═══ DATASET RECORDS

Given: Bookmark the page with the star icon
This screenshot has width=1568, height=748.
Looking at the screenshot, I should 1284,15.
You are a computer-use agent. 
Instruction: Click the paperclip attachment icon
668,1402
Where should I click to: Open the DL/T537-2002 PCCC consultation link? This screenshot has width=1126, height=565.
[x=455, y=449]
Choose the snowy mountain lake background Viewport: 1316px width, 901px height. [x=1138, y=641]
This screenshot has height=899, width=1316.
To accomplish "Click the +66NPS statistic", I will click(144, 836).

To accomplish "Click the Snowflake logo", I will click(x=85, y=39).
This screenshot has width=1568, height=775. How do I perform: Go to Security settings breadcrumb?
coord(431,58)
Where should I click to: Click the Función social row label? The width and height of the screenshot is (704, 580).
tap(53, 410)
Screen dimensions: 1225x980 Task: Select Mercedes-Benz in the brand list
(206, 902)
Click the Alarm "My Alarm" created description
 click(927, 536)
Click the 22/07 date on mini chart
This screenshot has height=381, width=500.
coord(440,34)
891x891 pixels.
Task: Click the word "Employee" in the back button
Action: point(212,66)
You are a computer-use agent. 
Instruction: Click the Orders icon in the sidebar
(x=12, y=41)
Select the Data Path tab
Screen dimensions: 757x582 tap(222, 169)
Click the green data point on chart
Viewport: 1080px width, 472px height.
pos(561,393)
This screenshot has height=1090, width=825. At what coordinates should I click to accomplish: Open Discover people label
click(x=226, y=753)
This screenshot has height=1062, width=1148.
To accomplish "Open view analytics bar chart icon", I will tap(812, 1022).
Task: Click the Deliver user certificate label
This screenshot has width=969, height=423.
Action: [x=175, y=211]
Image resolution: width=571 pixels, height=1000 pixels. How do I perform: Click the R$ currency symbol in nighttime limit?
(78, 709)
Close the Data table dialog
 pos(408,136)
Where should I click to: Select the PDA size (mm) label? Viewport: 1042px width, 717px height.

══════

Return the listing. Match it exactly.

◆ WRITTEN SOLUTION ◆
Given: Bookmark the page with the star icon
This screenshot has width=1568, height=748.
Looking at the screenshot, I should 1284,15.
You are a computer-use agent. 
Instruction: Click the paperclip attachment icon
668,1402
Where should I click to: Open the DL/T537-2002 PCCC consultation link? This screenshot has width=1126, height=565.
[x=455, y=449]
Choose the snowy mountain lake background Viewport: 1316px width, 901px height. [x=1138, y=641]
This screenshot has height=899, width=1316.
To accomplish "Click the +66NPS statistic", I will click(144, 836).

To accomplish "Click the Snowflake logo", I will click(x=85, y=39).
This screenshot has width=1568, height=775. How do I perform: Go to Security settings breadcrumb?
coord(431,58)
Where should I click to: Click the Función social row label? The width and height of the screenshot is (704, 580).
tap(53, 410)
Screen dimensions: 1225x980 Task: Select Mercedes-Benz in the brand list
(206, 902)
Click the Alarm "My Alarm" created description
 click(927, 536)
Click the 22/07 date on mini chart
This screenshot has height=381, width=500.
coord(440,34)
891x891 pixels.
Task: Click the word "Employee" in the back button
Action: point(212,66)
You are a computer-use agent. 
Instruction: Click the Orders icon in the sidebar
(x=12, y=41)
Select the Data Path tab
Screen dimensions: 757x582 tap(222, 169)
Click the green data point on chart
Viewport: 1080px width, 472px height.
pos(561,393)
This screenshot has height=1090, width=825. At what coordinates should I click to accomplish: Open Discover people label
click(x=226, y=753)
This screenshot has height=1062, width=1148.
To accomplish "Open view analytics bar chart icon", I will tap(812, 1022).
Task: Click the Deliver user certificate label
This screenshot has width=969, height=423.
Action: [x=175, y=211]
Image resolution: width=571 pixels, height=1000 pixels. How do I perform: Click the R$ currency symbol in nighttime limit?
(78, 709)
Close the Data table dialog
 pos(408,136)
Where should I click to: Select the PDA size (mm) label? Viewport: 1042px width, 717px height.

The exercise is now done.